*OPDRACHTEN*
1 - Herschrijf de alinea die begint met "De alleensprekende beroepsrechter" uit het tekstfragment beknopter, met behoud van de belangrijkste feiten.
2 - Beantwoord de volgende vragen over het tekstfragment, elk op een eigen regel.
(a) Welk nummer heeft de zaak?
(b) Op welke datum is de bestreden beslissing van de Minister genomen?
(c) Wat is de ondertekeningsdatum?
3 - Neem het deel van het tekstfragment over dat begint bij "Nummer:        R-19/5287/GB" en eindigt bij "beroepsrechter als volgt.", en wissel daarin "beroepsrechter" om voor "rechter".

*TEKSTFRAGMENT*

____

Onderwerp: Bezoek-historie

RSJ R-19/5287/GB, 22 november 2019, beroep
Ondertekeningsdatum:22-11-2019

Dit onderwerp bevat de volgende rubrieken.

Nummer:        R-19/5287/GB

Betreft:            [klager]            datum: 22 november 2019

De alleensprekende beroepsrechter als bedoeld in artikel 73, eerste lid, in verbinding met artikel 69, derde lid, van de Penitentiaire beginselenwet (Pbw) heeft kennisgenomen van een bij het secretariaat van de Raad ingekomen beroepschrift van  […], verder te noemen klager, gericht tegen een op 13 november 2019 genomen beslissing van de Minister voor Rechtsbescherming (de Minister),  en van de overige stukken, waaronder de bestreden beslissing. Op grond van het dossieronderzoek overweegt en beslist de beroepsrechter als volgt.

____

*GEGEVENSOVERZICHT*
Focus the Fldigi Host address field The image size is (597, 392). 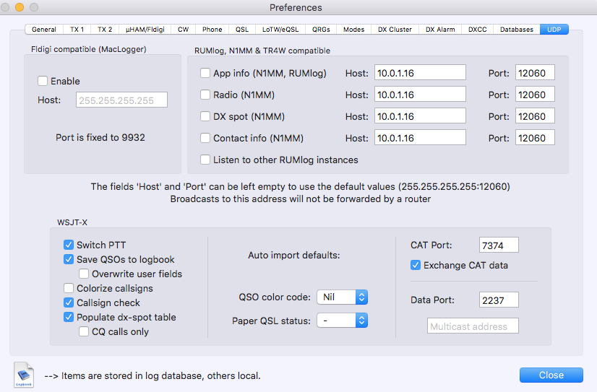click(121, 100)
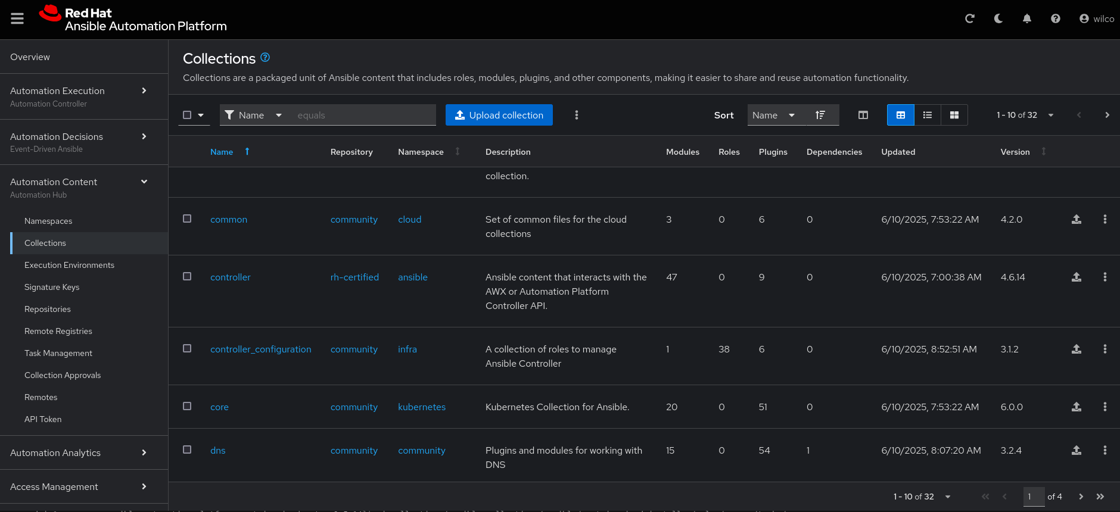
Task: Open notifications bell icon
Action: point(1026,18)
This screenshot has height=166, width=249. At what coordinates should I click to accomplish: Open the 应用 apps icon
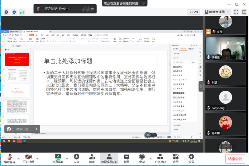[176, 159]
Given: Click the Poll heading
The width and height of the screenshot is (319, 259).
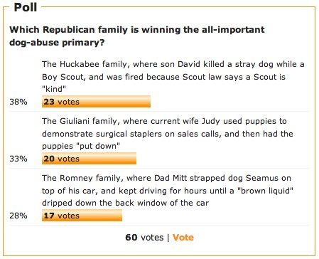Looking at the screenshot, I should [26, 7].
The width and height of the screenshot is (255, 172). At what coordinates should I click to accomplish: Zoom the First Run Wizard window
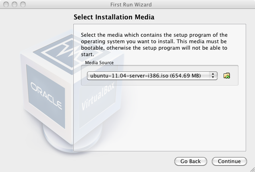click(x=23, y=4)
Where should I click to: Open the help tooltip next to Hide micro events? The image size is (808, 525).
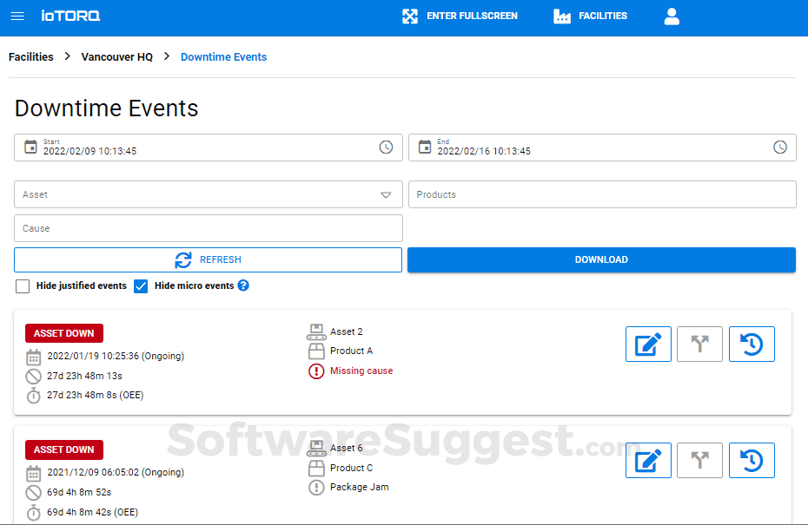pyautogui.click(x=243, y=285)
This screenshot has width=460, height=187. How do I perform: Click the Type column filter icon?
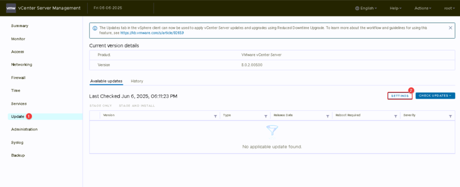(266, 116)
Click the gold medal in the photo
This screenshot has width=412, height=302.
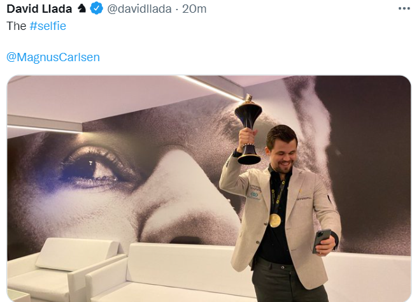tap(275, 220)
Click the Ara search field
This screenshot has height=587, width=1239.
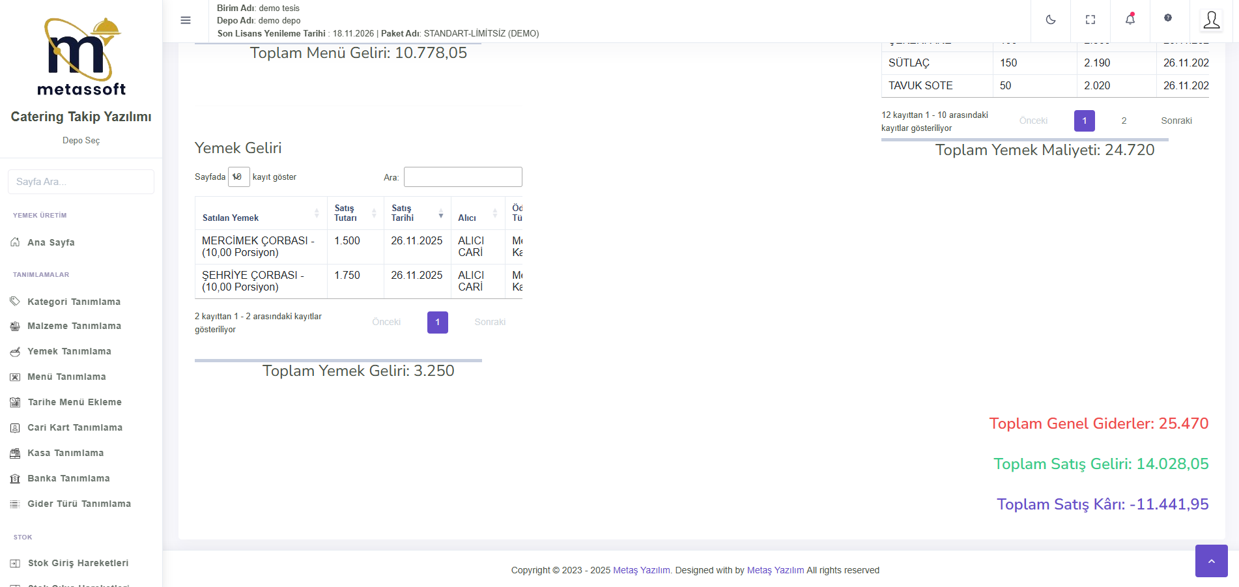click(x=463, y=177)
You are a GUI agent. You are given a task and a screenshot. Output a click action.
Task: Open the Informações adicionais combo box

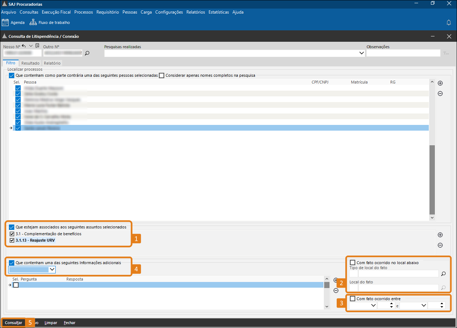click(52, 269)
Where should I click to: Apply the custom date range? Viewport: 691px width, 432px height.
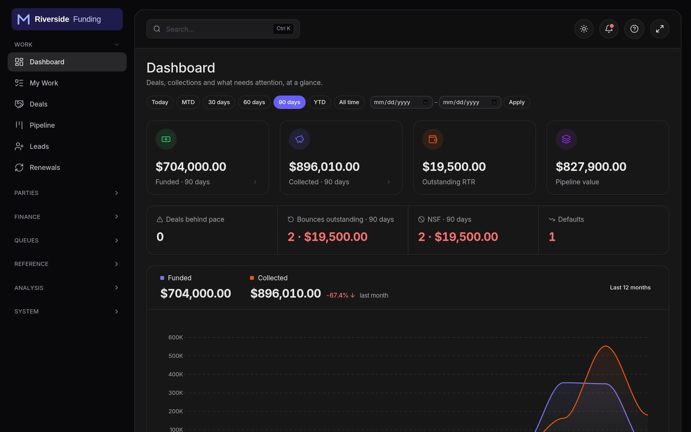517,102
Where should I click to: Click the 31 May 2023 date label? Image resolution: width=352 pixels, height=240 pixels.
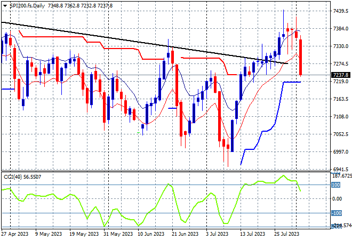pyautogui.click(x=118, y=234)
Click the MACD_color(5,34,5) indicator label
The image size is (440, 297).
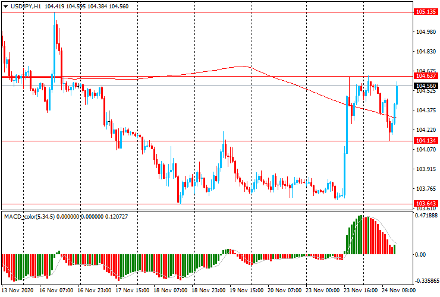(30, 217)
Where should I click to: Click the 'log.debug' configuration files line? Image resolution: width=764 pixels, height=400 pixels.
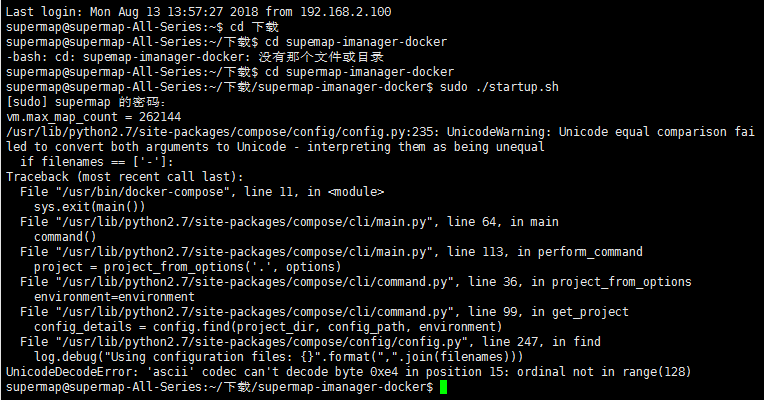[279, 357]
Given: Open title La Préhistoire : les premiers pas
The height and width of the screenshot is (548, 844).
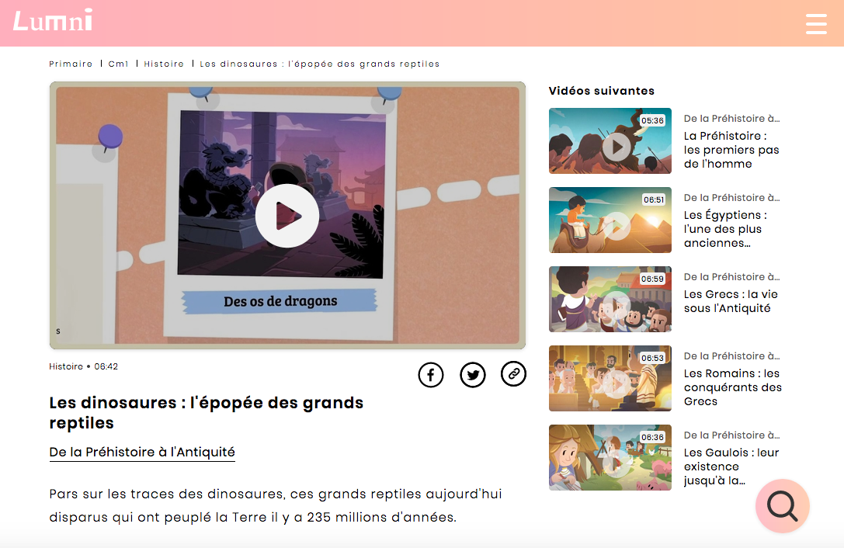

____

*ANTWOORDEN*
1 - De alleensprekende beroepsrechter (artikel 73, eerste lid, in verbinding met artikel 69, derde lid, Pbw) heeft kennisgenomen van het beroepschrift van klager. Dat beroepschrift is gericht tegen een beslissing van de Minister voor Rechtsbescherming van 13 november 2019. De beroepsrechter heeft ook de overige stukken bekeken, waaronder de bestreden beslissing. Na dossieronderzoek overweegt en beslist hij als volgt.

2 -
(a) R-19/5287/GB
(b) 13 november 2019
(c) 22-11-2019

3 -
Nummer:        R-19/5287/GB

Betreft:            [klager]            datum: 22 november 2019

De alleensprekende rechter als bedoeld in artikel 73, eerste lid, in verbinding met artikel 69, derde lid, van de Penitentiaire beginselenwet (Pbw) heeft kennisgenomen van een bij het secretariaat van de Raad ingekomen beroepschrift van  […], verder te noemen klager, gericht tegen een op 13 november 2019 genomen beslissing van de Minister voor Rechtsbescherming (de Minister),  en van de overige stukken, waaronder de bestreden beslissing. Op grond van het dossieronderzoek overweegt en beslist de rechter als volgt.